(Given text begins)

The three Indian acquisitions expand APSEZ’s market share to 30 per cent on a pan-India basis, a level many believe will not make it a monopoly, adversely impacting competition. This is because the 12 major ports owned by the Centre controls more than half of the country’s ports traffic.

Yet, many smaller, single terminal operators are frightened at the scale at which APSEZ is expanding. “I told my promoter let us pack up and leave”, said the CEO of a company operating a single berth at a port on the eastern coast.

Takeover targets

Industry sources said that only Adani has the money and the appetite to buy ports and terminals. “Because of its demonstrated capability to run ports efficiently, banks are also comfortable in lending money to APSEZ for acquisitions,” said an investment banker.

(Given text ends)
(Dataset excerpt begins)

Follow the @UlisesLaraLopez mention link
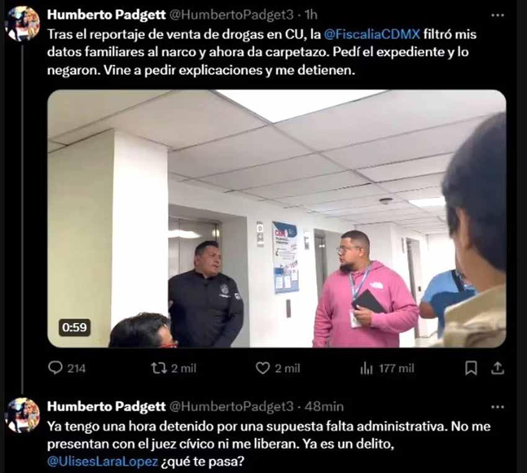 click(102, 461)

(Dataset excerpt ends)

(To do):
1: In the text on APSEZ's port acquisitions, what share of the market do the three Indian acquisitions give APSEZ on a pan-India basis?
2: Continue the text on APSEZ's port acquisitions from the point where it ends.
You can leave the listing aside.

(Written responses):
1: 30 per cent.

2:
The stress facing many single terminal or stand-alone single port operators, in the wake of the Covid, are making them sitting targets for take over at reasonable valuations, particularly reflected in the case of Krishnapatnam and Gangavaram.

In 2010, Gautam Adani agreed to buy D V S Raju’s stake in Gangavaram for ₹10,000 crore, said Ramesh Singhal, Director at i-maritime Consultancy Pvt Ltd.

“As part of some conditions, Adani asked D V S Raju to give an indemnity for ₹100 crore on account of some liabilities that might crop up after the deal. D V S Raju was not willing to give the indemnity and the deal collapsed,” said a person aware of the development.

After ten years, Adani bought 31.5% stake from the Warburg Pincus unit for ₹120 a share, valuing (equity) Gangavaram port at ₹6,204 crore instead of ₹10,000 crore in 2010 which would have been worth ₹30,000 crore today on 10% CAGR. So, in 2021, Adani is paying effectively 20% of what it was willing to pay in 2010 for the same asset, Singhal said.

On October 5 last year, APSEZ closed the deal to buy a 75 per cent stake in Krishnapatnam Port Co Ltd (KPCL) at a 38.9 per cent reduction or ₹2,125 crore lower than the equity value assessed when the deal was first announced in January 2020.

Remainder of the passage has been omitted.